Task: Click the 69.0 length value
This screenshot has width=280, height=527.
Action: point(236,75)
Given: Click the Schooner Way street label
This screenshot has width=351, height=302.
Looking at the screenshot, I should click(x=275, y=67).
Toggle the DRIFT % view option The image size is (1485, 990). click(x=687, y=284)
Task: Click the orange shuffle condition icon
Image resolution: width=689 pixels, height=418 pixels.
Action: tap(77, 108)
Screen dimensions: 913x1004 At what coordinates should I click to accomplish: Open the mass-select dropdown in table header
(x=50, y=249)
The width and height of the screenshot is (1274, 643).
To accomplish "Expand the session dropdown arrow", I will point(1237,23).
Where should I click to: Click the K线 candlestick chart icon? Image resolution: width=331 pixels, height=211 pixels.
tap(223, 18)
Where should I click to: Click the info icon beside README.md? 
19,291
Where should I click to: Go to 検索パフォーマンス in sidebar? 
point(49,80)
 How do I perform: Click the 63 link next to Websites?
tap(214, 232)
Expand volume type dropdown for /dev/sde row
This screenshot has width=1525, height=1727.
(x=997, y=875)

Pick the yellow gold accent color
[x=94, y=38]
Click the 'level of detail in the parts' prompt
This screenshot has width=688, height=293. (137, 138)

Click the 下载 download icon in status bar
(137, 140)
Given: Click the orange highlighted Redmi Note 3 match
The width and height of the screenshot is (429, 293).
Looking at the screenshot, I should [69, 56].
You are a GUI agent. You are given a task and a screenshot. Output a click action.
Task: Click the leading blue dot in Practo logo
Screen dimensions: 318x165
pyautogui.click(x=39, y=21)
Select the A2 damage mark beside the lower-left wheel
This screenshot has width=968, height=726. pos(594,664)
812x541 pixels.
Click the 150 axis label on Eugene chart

--

Beginning at the opening line of the data, transcribe each line exactly until you reach the line with "Given: Click the orange", which you also include, and go no further.

SOLUTION FOR THIS TASK:
Task: Click the 69.0 length value
This screenshot has width=280, height=527.
Action: point(236,75)
Given: Click the Schooner Way street label
This screenshot has width=351, height=302.
Looking at the screenshot, I should click(x=275, y=67).
Toggle the DRIFT % view option The image size is (1485, 990). click(x=687, y=284)
Task: Click the orange shuffle condition icon
Image resolution: width=689 pixels, height=418 pixels.
Action: tap(77, 108)
Screen dimensions: 913x1004 At what coordinates should I click to accomplish: Open the mass-select dropdown in table header
(x=50, y=249)
The width and height of the screenshot is (1274, 643).
To accomplish "Expand the session dropdown arrow", I will point(1237,23).
Where should I click to: Click the K线 candlestick chart icon? Image resolution: width=331 pixels, height=211 pixels.
tap(223, 18)
Where should I click to: Click the info icon beside README.md? 
19,291
Where should I click to: Go to 検索パフォーマンス in sidebar? 
point(49,80)
 How do I perform: Click the 63 link next to Websites?
tap(214, 232)
Expand volume type dropdown for /dev/sde row
This screenshot has width=1525, height=1727.
(x=997, y=875)

Pick the yellow gold accent color
[x=94, y=38]
Click the 'level of detail in the parts' prompt
This screenshot has width=688, height=293. (137, 138)

Click the 下载 download icon in status bar
(137, 140)
Given: Click the orange highlighted Redmi Note 3 match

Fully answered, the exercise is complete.